The entries that follow need to be retyped verbatim.

[Excerpted records]
┌──
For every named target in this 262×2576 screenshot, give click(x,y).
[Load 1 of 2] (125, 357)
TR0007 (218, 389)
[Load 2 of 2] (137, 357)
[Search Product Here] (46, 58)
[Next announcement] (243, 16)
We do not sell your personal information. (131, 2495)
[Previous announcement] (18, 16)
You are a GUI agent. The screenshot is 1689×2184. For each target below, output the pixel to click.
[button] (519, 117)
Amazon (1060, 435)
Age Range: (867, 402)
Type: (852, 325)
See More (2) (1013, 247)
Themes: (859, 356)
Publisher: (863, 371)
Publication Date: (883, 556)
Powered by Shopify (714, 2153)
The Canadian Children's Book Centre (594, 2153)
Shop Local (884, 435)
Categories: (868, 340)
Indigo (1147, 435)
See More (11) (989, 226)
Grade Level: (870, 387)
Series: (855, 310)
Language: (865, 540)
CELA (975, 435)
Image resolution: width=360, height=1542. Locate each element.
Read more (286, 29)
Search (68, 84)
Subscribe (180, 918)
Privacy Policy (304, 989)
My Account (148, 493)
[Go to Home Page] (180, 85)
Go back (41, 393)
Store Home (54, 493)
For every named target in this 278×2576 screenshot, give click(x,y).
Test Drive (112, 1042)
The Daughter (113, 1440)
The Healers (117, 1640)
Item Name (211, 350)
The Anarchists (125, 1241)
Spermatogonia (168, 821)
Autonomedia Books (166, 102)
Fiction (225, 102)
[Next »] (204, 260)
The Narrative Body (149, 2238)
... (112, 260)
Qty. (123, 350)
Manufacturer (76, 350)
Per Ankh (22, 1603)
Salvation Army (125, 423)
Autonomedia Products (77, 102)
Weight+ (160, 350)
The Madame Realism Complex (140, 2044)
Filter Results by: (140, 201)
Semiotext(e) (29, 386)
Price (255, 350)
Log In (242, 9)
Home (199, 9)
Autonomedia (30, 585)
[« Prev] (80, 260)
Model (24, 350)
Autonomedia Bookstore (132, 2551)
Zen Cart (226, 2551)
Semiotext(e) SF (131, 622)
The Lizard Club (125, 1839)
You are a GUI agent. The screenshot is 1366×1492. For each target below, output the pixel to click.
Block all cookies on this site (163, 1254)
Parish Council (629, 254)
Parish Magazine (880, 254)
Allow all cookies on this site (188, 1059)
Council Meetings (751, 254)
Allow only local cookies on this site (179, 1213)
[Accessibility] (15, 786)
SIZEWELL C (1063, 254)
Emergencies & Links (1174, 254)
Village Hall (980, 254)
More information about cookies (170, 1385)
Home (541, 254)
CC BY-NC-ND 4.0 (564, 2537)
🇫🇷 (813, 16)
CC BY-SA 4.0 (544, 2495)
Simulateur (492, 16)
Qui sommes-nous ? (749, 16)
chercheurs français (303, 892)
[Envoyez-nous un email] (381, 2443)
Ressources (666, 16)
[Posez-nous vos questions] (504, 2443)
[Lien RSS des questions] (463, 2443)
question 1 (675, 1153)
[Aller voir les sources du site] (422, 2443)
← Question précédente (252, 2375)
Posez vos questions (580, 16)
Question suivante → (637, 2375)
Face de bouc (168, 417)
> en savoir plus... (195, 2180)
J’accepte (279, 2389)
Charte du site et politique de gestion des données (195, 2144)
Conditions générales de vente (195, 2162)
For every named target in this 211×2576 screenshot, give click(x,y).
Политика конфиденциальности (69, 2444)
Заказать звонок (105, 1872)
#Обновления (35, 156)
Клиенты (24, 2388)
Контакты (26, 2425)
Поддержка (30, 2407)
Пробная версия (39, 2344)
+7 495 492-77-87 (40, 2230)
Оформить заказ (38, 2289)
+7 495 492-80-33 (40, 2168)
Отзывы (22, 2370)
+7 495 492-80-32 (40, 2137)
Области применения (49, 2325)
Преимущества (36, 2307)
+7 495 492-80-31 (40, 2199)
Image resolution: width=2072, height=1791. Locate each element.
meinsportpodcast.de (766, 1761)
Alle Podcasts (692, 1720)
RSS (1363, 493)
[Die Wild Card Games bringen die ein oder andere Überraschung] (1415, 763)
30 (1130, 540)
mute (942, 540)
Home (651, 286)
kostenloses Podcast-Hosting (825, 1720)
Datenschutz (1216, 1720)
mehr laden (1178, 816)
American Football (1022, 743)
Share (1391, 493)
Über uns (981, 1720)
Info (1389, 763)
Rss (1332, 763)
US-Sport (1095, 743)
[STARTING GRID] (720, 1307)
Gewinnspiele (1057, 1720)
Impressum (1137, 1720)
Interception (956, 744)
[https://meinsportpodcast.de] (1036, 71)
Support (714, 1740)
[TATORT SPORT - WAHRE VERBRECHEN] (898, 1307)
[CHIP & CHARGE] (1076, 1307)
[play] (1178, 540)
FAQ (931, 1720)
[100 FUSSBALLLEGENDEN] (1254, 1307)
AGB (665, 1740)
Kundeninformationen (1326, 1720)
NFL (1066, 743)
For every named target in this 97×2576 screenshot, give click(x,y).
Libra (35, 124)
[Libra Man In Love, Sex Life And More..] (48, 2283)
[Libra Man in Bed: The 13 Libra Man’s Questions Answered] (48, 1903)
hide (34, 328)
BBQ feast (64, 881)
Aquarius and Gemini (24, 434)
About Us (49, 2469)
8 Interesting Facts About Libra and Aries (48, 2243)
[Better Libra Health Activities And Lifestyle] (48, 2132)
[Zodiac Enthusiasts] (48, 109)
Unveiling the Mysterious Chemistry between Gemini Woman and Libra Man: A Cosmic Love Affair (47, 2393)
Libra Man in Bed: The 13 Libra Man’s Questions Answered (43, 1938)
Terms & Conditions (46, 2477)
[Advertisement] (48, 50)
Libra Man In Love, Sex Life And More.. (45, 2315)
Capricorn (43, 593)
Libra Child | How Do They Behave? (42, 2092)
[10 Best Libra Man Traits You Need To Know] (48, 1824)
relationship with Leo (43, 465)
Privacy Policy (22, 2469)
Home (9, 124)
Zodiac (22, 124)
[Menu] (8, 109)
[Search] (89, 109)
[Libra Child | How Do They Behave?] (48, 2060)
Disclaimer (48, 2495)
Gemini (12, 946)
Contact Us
└──
[Exercise output]
For every named target in this 262×2576 screenshot, give click(x,y).
[Load 1 of 2] (125, 357)
TR0007 (218, 389)
[Load 2 of 2] (137, 357)
[Search Product Here] (46, 58)
[Next announcement] (243, 16)
We do not sell your personal information. (131, 2495)
[Previous announcement] (18, 16)
You are a GUI agent. The screenshot is 1689×2184. For each target below, output the pixel to click.
[button] (519, 117)
Amazon (1060, 435)
Age Range: (867, 402)
Type: (852, 325)
See More (2) (1013, 247)
Themes: (859, 356)
Publisher: (863, 371)
Publication Date: (883, 556)
Powered by Shopify (714, 2153)
The Canadian Children's Book Centre (594, 2153)
Shop Local (884, 435)
Categories: (868, 340)
Indigo (1147, 435)
See More (11) (989, 226)
Grade Level: (870, 387)
Series: (855, 310)
Language: (865, 540)
CELA (975, 435)
Image resolution: width=360, height=1542. Locate each element.
Read more (286, 29)
Search (68, 84)
Subscribe (180, 918)
Privacy Policy (304, 989)
My Account (148, 493)
[Go to Home Page] (180, 85)
Go back (41, 393)
Store Home (54, 493)
For every named target in this 278×2576 screenshot, give click(x,y).
Test Drive (112, 1042)
The Daughter (113, 1440)
The Healers (117, 1640)
Item Name (211, 350)
The Anarchists (125, 1241)
Spermatogonia (168, 821)
Autonomedia Books (166, 102)
Fiction (225, 102)
[Next »] (204, 260)
The Narrative Body (149, 2238)
... (112, 260)
Qty. (123, 350)
Manufacturer (76, 350)
Per Ankh (22, 1603)
Salvation Army (125, 423)
Autonomedia Products (77, 102)
Weight+ (160, 350)
The Madame Realism Complex (140, 2044)
Filter Results by: (140, 201)
Semiotext(e) (29, 386)
Price (255, 350)
Log In (242, 9)
Home (199, 9)
Autonomedia (30, 585)
[« Prev] (80, 260)
Model (24, 350)
Autonomedia Bookstore (132, 2551)
Zen Cart (226, 2551)
Semiotext(e) SF (131, 622)
The Lizard Club (125, 1839)
You are a GUI agent. The screenshot is 1366×1492. For each target below, output the pixel to click.
Block all cookies on this site (163, 1254)
Parish Council (629, 254)
Parish Magazine (880, 254)
Allow all cookies on this site (188, 1059)
Council Meetings (751, 254)
Allow only local cookies on this site (179, 1213)
[Accessibility] (15, 786)
SIZEWELL C (1063, 254)
Emergencies & Links (1174, 254)
Village Hall (980, 254)
More information about cookies (170, 1385)
Home (541, 254)
CC BY-NC-ND 4.0 (564, 2537)
🇫🇷 (813, 16)
CC BY-SA 4.0 (544, 2495)
Simulateur (492, 16)
Qui sommes-nous ? (749, 16)
chercheurs français (303, 892)
[Envoyez-nous un email] (381, 2443)
Ressources (666, 16)
[Posez-nous vos questions] (504, 2443)
[Lien RSS des questions] (463, 2443)
question 1 (675, 1153)
[Aller voir les sources du site] (422, 2443)
← Question précédente (252, 2375)
Posez vos questions (580, 16)
Question suivante → (637, 2375)
Face de bouc (168, 417)
> en savoir plus... (195, 2180)
J’accepte (279, 2389)
Charte du site et politique de gestion des données (195, 2144)
Conditions générales de vente (195, 2162)
For every named target in this 211×2576 screenshot, give click(x,y).
Политика конфиденциальности (69, 2444)
Заказать звонок (105, 1872)
#Обновления (35, 156)
Клиенты (24, 2388)
Контакты (26, 2425)
Поддержка (30, 2407)
Пробная версия (39, 2344)
+7 495 492-77-87 (40, 2230)
Оформить заказ (38, 2289)
+7 495 492-80-33 (40, 2168)
Отзывы (22, 2370)
+7 495 492-80-32 (40, 2137)
Области применения (49, 2325)
Преимущества (36, 2307)
+7 495 492-80-31 (40, 2199)
Image resolution: width=2072, height=1791. Locate each element.
meinsportpodcast.de (766, 1761)
Alle Podcasts (692, 1720)
RSS (1363, 493)
[Die Wild Card Games bringen die ein oder andere Überraschung] (1415, 763)
30 (1130, 540)
mute (942, 540)
Home (651, 286)
kostenloses Podcast-Hosting (825, 1720)
Datenschutz (1216, 1720)
mehr laden (1178, 816)
American Football (1022, 743)
Share (1391, 493)
Über uns (981, 1720)
Info (1389, 763)
Rss (1332, 763)
US-Sport (1095, 743)
[STARTING GRID] (720, 1307)
Gewinnspiele (1057, 1720)
Impressum (1137, 1720)
Interception (956, 744)
[https://meinsportpodcast.de] (1036, 71)
Support (714, 1740)
[TATORT SPORT - WAHRE VERBRECHEN] (898, 1307)
[CHIP & CHARGE] (1076, 1307)
[play] (1178, 540)
FAQ (931, 1720)
[100 FUSSBALLLEGENDEN] (1254, 1307)
AGB (665, 1740)
Kundeninformationen (1326, 1720)
NFL (1066, 743)
For every named target in this 97×2576 screenshot, give click(x,y).
Libra (35, 124)
[Libra Man In Love, Sex Life And More..] (48, 2283)
[Libra Man in Bed: The 13 Libra Man’s Questions Answered] (48, 1903)
hide (34, 328)
BBQ feast (64, 881)
Aquarius and Gemini (24, 434)
About Us (49, 2469)
8 Interesting Facts About Libra and Aries (48, 2243)
[Better Libra Health Activities And Lifestyle] (48, 2132)
[Zodiac Enthusiasts] (48, 109)
Unveiling the Mysterious Chemistry between Gemini Woman and Libra Man: A Cosmic Love Affair (47, 2393)
Libra Man in Bed: The 13 Libra Man’s Questions Answered (43, 1938)
Terms & Conditions (46, 2477)
[Advertisement] (48, 50)
Libra Man In Love, Sex Life And More.. (45, 2315)
Capricorn (43, 593)
Libra Child | How Do They Behave? (42, 2092)
[10 Best Libra Man Traits You Need To Know] (48, 1824)
relationship with Leo (43, 465)
Privacy Policy (22, 2469)
Home (9, 124)
Zodiac (22, 124)
[Menu] (8, 109)
[Search] (89, 109)
[Libra Child | How Do They Behave?] (48, 2060)
Disclaimer (48, 2495)
Gemini (12, 946)
Contact Us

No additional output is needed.